- **Source material**:
- Opening Delimiter -
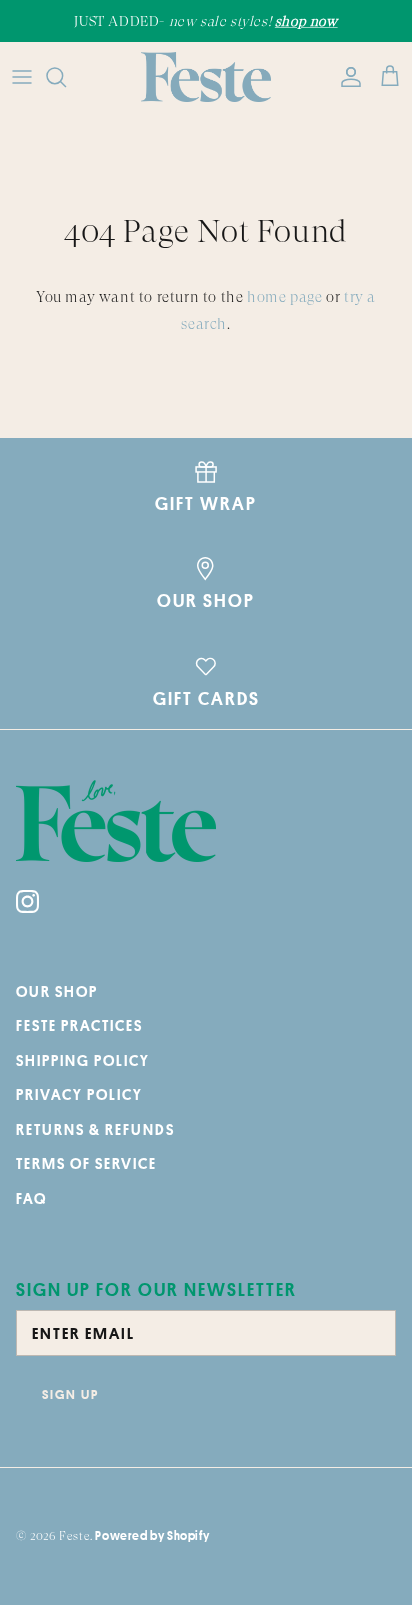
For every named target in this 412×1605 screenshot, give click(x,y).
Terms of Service (86, 1163)
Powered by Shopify (152, 1535)
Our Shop (57, 991)
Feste (74, 1536)
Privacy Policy (79, 1094)
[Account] (346, 77)
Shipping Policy (83, 1060)
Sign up (70, 1394)
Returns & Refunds (95, 1129)
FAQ (31, 1198)
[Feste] (206, 77)
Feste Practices (79, 1025)
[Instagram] (27, 901)
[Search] (66, 77)
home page (284, 297)
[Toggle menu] (22, 77)
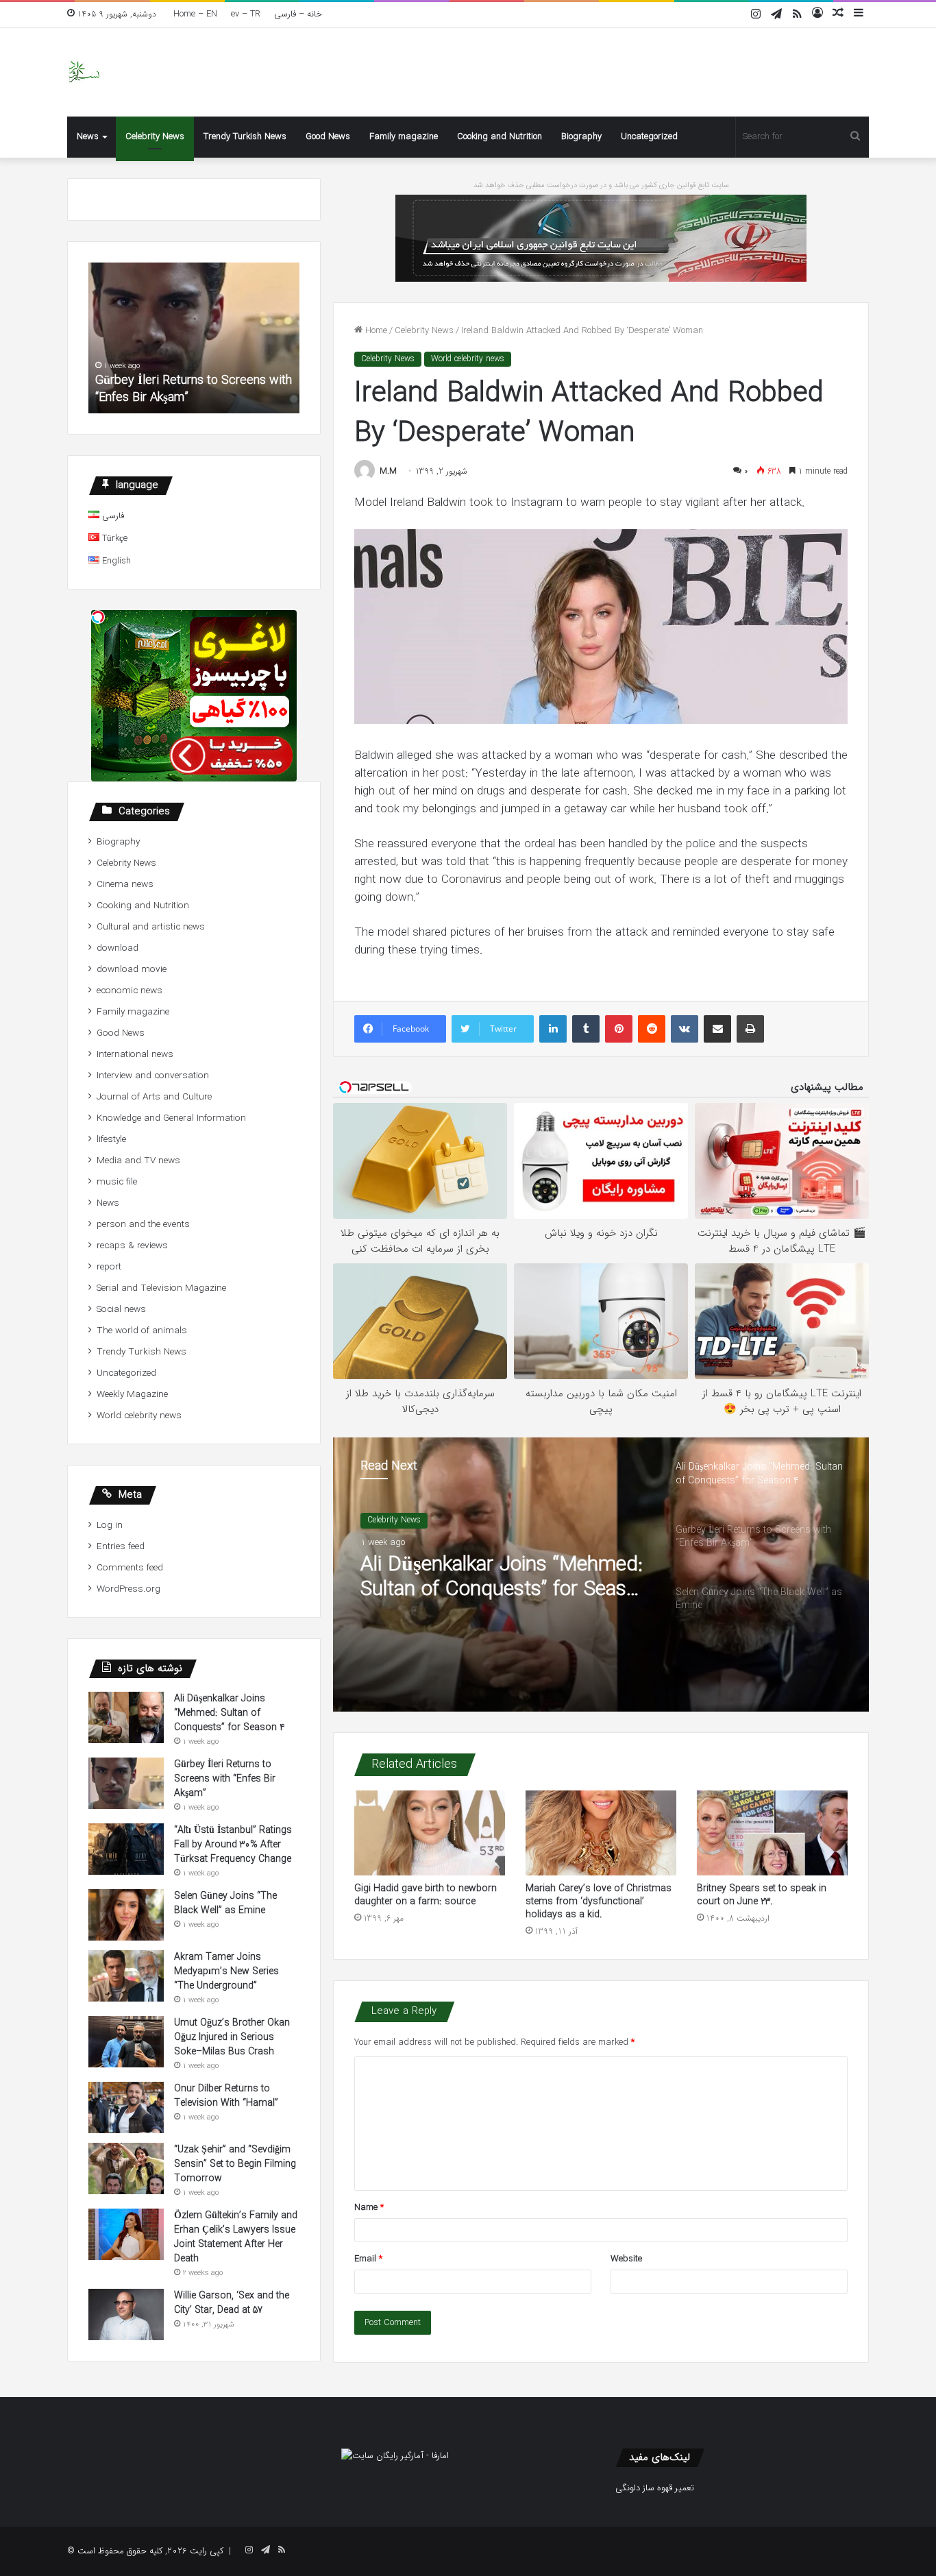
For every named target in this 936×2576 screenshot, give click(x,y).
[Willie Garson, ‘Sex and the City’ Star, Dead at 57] (126, 2314)
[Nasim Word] (84, 72)
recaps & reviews (132, 1246)
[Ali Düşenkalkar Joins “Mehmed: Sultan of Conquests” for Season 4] (126, 1717)
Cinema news (125, 884)
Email (368, 2259)
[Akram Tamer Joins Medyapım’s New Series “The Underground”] (126, 1976)
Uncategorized (649, 137)
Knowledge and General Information (171, 1118)
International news (135, 1054)
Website (626, 2259)
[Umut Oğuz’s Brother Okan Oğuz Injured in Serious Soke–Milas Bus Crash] (126, 2041)
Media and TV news (138, 1161)
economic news (129, 991)
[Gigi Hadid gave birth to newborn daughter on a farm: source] (429, 1832)
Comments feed (130, 1568)
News (88, 137)
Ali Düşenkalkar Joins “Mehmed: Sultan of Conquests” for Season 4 (229, 1713)
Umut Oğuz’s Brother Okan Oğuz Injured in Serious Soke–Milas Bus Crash (232, 2037)
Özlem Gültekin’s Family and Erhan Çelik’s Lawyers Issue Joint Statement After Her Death (235, 2237)
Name (369, 2207)
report (109, 1267)
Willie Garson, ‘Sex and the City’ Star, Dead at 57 (231, 2303)
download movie (132, 969)
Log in (110, 1525)
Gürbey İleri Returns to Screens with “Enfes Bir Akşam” (499, 1593)
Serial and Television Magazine (161, 1288)
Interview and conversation (153, 1076)
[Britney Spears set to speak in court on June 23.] (772, 1832)
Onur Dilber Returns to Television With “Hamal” (226, 2096)
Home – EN (195, 14)
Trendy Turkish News (245, 137)
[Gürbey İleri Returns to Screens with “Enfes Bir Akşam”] (126, 1783)
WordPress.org (128, 1589)
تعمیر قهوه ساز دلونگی (654, 2488)
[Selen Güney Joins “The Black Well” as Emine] (126, 1915)
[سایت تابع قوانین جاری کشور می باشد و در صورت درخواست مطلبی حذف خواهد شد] (600, 237)
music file (117, 1182)
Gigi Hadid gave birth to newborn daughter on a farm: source (425, 1895)
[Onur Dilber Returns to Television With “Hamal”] (126, 2107)
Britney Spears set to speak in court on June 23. (761, 1895)
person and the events (143, 1224)
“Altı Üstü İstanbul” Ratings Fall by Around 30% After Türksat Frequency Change (186, 379)
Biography (581, 137)
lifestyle (111, 1139)
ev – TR (245, 14)
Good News (328, 137)
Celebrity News (154, 137)
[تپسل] (98, 617)
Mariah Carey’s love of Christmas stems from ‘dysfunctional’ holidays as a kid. (599, 1901)
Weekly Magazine (132, 1394)
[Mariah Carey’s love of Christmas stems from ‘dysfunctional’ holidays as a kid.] (601, 1832)
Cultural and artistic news (151, 927)
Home (374, 331)
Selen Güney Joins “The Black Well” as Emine (225, 1903)
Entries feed (121, 1547)
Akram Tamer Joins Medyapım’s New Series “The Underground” (226, 1971)
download (117, 948)
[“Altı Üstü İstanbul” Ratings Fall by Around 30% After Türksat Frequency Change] (126, 1849)
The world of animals (142, 1331)
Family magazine (403, 137)
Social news (121, 1309)
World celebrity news (467, 358)
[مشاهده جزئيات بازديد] (395, 2456)
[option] (601, 1574)
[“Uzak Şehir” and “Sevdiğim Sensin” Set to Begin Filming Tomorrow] (126, 2168)
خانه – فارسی (298, 14)
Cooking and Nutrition (499, 137)
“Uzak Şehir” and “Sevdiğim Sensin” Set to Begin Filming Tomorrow (235, 2164)
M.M (388, 471)
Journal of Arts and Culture (154, 1097)
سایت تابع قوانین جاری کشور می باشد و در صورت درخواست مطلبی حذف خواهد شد (601, 185)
- Closing Delimiter -
- **Requirement**: Extract every line containing the string "Üstü" from the material.

- **Solution for this task**:
“Altı Üstü İstanbul” Ratings Fall by Around 30% After Türksat Frequency Change (186, 379)
[“Altı Üstü İstanbul” Ratings Fall by Around 30% After Türksat Frequency Change] (126, 1849)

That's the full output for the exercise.